AL on pasteboard card. 1p. Apsley House. July 28th [the year 1843 added in another hand]. To the Equerry in Waiting on the King of Hanover. Sold together with a contemporary engraved portrait.
"Field Marshall the Duke of Wellington presents his compliments to the Equerry in Waiting on the King of Hanover. He will attend his Majesty's commands at Kew on Sunday the 30th instant at ¼ before eight o'clock."
Approx 5.5 x 4 inches (14 x 10 cms). Some browning and foxing and with mounting traces to verso. VG.

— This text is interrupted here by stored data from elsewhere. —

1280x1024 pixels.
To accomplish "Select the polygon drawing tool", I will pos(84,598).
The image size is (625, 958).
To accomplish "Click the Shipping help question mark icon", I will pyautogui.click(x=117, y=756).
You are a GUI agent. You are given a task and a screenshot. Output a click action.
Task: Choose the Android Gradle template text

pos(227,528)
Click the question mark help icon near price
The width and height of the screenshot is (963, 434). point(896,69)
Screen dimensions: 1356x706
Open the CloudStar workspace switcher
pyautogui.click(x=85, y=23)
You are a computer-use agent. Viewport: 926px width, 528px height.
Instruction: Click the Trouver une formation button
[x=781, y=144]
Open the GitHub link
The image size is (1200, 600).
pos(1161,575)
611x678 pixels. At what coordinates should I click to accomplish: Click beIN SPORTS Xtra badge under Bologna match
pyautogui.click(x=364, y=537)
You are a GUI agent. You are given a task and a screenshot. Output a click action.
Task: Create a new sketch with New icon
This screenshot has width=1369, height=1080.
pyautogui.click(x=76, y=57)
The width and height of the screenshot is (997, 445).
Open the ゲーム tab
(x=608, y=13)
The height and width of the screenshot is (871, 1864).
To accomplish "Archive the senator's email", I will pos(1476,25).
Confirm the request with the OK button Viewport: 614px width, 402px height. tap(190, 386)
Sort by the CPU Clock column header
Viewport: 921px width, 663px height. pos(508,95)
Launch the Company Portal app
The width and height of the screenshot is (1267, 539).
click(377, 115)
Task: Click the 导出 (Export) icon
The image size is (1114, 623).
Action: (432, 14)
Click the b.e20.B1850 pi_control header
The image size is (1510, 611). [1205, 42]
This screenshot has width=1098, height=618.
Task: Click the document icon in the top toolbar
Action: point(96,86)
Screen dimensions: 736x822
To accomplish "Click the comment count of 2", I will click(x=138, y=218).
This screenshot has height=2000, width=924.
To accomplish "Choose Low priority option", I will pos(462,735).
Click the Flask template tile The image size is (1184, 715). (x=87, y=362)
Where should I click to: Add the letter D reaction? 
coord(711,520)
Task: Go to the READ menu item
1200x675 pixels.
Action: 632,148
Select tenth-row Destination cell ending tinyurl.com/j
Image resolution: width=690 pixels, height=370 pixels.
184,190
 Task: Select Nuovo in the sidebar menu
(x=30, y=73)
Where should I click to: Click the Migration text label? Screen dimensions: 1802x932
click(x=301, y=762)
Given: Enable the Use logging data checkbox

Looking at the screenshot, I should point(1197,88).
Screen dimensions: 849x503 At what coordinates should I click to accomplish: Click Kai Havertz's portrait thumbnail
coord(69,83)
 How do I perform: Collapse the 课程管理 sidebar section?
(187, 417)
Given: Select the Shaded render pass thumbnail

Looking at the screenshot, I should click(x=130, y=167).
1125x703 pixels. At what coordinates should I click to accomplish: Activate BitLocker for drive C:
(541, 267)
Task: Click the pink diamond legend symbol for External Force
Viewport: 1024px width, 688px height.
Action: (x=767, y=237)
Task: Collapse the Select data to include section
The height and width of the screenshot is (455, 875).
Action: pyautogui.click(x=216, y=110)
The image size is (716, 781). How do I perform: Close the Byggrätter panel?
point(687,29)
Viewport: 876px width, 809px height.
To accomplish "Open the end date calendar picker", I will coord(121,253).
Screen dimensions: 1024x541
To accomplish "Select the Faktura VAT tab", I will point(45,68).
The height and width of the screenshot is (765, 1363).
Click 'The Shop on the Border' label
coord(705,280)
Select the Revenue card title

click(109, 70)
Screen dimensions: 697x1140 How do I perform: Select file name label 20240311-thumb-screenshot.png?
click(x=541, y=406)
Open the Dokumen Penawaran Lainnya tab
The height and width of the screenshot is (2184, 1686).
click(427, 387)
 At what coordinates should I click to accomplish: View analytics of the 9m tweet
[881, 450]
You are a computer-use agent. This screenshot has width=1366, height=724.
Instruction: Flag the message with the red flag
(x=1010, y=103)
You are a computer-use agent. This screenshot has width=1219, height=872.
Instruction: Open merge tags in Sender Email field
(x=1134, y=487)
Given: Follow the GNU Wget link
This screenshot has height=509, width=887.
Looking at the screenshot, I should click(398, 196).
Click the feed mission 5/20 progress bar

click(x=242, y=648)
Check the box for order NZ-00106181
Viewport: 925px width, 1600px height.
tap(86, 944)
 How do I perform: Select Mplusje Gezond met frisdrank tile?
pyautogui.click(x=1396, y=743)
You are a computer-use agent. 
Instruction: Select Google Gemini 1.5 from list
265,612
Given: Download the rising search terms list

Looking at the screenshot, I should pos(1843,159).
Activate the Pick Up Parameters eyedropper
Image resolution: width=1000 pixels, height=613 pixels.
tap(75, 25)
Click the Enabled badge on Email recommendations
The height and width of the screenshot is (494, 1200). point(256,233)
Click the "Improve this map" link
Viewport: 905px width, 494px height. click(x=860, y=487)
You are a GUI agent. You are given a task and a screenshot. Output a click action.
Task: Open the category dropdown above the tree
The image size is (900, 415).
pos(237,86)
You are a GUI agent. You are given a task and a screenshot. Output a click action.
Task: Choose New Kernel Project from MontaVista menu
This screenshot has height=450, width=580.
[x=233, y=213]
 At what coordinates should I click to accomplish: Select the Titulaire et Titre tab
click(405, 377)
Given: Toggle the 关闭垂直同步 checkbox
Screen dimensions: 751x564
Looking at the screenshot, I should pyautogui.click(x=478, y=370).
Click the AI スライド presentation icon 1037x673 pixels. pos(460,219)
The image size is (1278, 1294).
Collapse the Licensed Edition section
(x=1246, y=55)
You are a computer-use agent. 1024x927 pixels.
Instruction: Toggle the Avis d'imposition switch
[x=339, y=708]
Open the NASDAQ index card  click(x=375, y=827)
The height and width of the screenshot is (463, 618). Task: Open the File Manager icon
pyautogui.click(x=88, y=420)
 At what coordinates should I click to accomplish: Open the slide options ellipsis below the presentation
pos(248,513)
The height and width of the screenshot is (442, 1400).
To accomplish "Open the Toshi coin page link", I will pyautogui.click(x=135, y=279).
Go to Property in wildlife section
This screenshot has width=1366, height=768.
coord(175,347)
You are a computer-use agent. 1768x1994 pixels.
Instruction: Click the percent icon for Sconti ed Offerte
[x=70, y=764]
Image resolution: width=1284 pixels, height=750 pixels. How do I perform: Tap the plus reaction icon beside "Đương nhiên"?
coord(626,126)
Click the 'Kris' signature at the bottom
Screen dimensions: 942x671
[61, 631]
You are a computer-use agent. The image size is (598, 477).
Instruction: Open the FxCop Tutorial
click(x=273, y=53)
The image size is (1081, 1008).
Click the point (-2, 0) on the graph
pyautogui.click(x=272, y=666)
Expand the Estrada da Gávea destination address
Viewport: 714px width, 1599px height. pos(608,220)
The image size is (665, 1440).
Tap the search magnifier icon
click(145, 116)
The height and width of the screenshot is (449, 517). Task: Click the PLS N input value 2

Ernest Augustus I of Hanover (Duke of Cumberland) had endured an interesting and, at times, very strained relationship with the Duke of Wellington. Ernest had served in the War of the First Coalition, where his face was scarred by a sabre cut and his arm injured by a cannonball. He had wanted to join the British forces in the war against Napoleon but had been refused by his father, George III. Although he was Colonel of the 15th Light Dragoons, he threatened to join the Yeomanry as a private soldier if permission was refused to join the fighting. He was sent to the continent as an observer but, eventually he was sent out in command of 20,000 troops. During the Prime Ministership of the Duke of Wellington, Ernest disregarded the Duke's request that he should remain abroad and returned to England to lead the opposition to Wellington's Catholic Emancipation Bill. The Duke of Wellington complained to the King but was then obliged to resign as a direct result of Ernest's intervention. Ernest attempted to form a government himself but failed and the King recalled Wellington. The Duke of Wellington fervently hoped that Ernest would return abroad but, to his annoyance, Ernest remained in England and set up his household at Kew. His political influence ended on the death of George IV and the Duke of Wellington wrote that "the effect of the King's death will be to put an end to the Duke of Cumberland's political character and power in this country entirely". On the death of William IV there was some movement to pass over Victoria as heir and, instead, offer the throne to Ernest. This was strongly opposed by the Duke of Wellington.
Provenance: From the 19th century album compiled by the family of Dr James Copland FRS (1791-1870), Scottish physician and medical writer.